Violent extremism is a form of extremism that condones and enacts violence with ideological or deliberate intent, such as religious or political violence. Violent extremist views often conflate with religious and political violence, and can manifest in connection with a range of issues, including politics, religion, and gender relations.

Although "radicalization" is considered by some to be a contentious term, its general use has come to regard the process by which an individual or group adopts violence as a desirable and legitimate means of action. According to the RAND Corporation, extremism is a term used to characterize a variety of attitudes, beliefs, and behaviors that often are on the extreme end of the political, religious, or ideological spectrum within civil society.

In United States military jargon, the term violent extremist organizations (VEO) is defined as groups of "individuals who support or commit ideologically motivated violence to further political goals". This may include both international terrorist organizations (ITO) and homegrown violent extremists (HVE).

== Causes ==
There is no single profile or pathway for radicalization, or even speed at which it happens. Nor does the level of education seem to be a reliable predictor of vulnerability to radicalization.
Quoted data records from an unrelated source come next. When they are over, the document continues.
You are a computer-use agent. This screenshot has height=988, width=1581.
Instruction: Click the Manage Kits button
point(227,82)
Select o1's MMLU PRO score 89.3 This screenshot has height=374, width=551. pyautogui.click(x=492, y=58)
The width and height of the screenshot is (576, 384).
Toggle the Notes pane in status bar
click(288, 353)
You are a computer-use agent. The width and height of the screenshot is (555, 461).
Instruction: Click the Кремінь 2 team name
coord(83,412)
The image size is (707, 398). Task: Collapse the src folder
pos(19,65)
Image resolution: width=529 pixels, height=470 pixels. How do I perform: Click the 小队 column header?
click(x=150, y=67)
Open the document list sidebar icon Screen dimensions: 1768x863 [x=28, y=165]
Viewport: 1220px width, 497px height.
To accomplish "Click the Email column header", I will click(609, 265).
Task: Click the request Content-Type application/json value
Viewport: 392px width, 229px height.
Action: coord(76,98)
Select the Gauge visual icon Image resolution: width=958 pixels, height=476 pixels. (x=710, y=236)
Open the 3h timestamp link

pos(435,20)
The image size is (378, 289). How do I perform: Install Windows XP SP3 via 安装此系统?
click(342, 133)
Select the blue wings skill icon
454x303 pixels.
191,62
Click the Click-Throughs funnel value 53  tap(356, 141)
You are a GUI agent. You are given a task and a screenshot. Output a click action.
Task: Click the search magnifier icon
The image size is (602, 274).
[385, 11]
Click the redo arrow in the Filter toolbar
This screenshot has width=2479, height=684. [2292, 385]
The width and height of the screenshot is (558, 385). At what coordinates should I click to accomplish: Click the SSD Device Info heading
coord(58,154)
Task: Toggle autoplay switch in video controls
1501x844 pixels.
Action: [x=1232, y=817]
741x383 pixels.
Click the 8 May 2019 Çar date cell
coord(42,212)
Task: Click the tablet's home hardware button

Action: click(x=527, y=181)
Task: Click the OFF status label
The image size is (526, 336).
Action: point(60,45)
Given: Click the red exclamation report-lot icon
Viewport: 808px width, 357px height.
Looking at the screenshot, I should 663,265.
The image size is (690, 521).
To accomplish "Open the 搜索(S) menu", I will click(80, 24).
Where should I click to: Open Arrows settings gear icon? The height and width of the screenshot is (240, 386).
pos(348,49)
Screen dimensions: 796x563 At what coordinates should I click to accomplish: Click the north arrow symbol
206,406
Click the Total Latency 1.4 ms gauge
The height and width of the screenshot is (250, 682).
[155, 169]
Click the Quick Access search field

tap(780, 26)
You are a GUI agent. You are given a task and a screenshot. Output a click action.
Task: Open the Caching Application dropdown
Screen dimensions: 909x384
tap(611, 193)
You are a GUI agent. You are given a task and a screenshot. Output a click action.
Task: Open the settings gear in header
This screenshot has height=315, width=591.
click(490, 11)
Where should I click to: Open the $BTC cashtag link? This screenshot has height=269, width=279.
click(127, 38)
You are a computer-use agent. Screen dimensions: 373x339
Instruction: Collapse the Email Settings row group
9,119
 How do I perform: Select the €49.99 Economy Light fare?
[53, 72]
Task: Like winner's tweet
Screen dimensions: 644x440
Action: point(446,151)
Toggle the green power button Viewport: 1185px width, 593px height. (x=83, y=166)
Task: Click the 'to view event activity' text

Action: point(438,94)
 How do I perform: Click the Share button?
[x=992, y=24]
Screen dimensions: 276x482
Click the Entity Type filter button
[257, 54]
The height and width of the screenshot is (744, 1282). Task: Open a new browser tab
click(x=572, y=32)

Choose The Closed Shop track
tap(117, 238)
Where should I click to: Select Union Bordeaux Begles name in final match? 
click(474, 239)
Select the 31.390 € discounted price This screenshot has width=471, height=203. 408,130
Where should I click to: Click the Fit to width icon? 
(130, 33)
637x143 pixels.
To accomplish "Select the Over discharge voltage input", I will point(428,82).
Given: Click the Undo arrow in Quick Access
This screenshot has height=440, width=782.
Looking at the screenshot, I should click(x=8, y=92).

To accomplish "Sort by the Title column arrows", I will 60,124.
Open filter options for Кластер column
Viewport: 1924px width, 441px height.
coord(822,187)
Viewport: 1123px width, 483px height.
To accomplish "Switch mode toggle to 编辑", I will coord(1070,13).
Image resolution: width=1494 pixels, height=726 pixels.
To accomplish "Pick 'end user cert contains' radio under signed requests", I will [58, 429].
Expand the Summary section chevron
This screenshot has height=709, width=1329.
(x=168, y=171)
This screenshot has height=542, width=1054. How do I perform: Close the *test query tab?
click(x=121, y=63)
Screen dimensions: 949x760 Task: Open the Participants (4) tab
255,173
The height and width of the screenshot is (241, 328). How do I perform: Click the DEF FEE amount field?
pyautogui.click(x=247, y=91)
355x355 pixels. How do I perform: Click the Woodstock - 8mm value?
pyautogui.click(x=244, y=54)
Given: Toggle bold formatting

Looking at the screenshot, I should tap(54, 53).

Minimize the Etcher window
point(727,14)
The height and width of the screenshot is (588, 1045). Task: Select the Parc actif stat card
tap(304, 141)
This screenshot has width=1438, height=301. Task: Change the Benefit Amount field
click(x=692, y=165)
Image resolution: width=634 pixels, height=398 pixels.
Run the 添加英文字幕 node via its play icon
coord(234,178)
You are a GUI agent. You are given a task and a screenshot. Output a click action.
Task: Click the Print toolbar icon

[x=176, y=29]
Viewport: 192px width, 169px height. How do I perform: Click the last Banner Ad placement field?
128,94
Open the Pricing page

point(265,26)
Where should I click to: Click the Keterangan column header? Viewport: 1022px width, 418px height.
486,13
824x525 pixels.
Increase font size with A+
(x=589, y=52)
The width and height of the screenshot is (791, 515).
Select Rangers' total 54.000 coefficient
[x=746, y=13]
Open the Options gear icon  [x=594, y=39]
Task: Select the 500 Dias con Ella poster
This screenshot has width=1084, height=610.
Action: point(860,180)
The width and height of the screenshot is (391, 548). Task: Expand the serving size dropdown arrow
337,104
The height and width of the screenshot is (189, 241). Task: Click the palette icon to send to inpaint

It is however established that there are socio-economic, psychological, and institutional factors that lead to violent extremism. Specialists group these factors into three main categories: push factors, pull factors, and contextual factors.

=== Push factors ===
"Push factors" are factors which drive individuals to violent extremism, such as: marginalization, social inequality, discrimination, persecution or the perception thereof; limited access to quality and relevant education; the denial of rights and civil liberties; and other environmental, historical, and socio-economic grievances.

=== Pull factors ===
"Pull factors" are factors which nurture the appeal of violent extremism; for example, the existence of well-organized violent extremist groups with compelling discourses and effective programs that are providing services, revenue and/or employment in exchange for membership. Groups can also lure new members by providing outlets for grievances and promise of adventure and freedom. Furthermore, these groups appear to offer spiritual comfort, "a place to belong" and a supportive social network.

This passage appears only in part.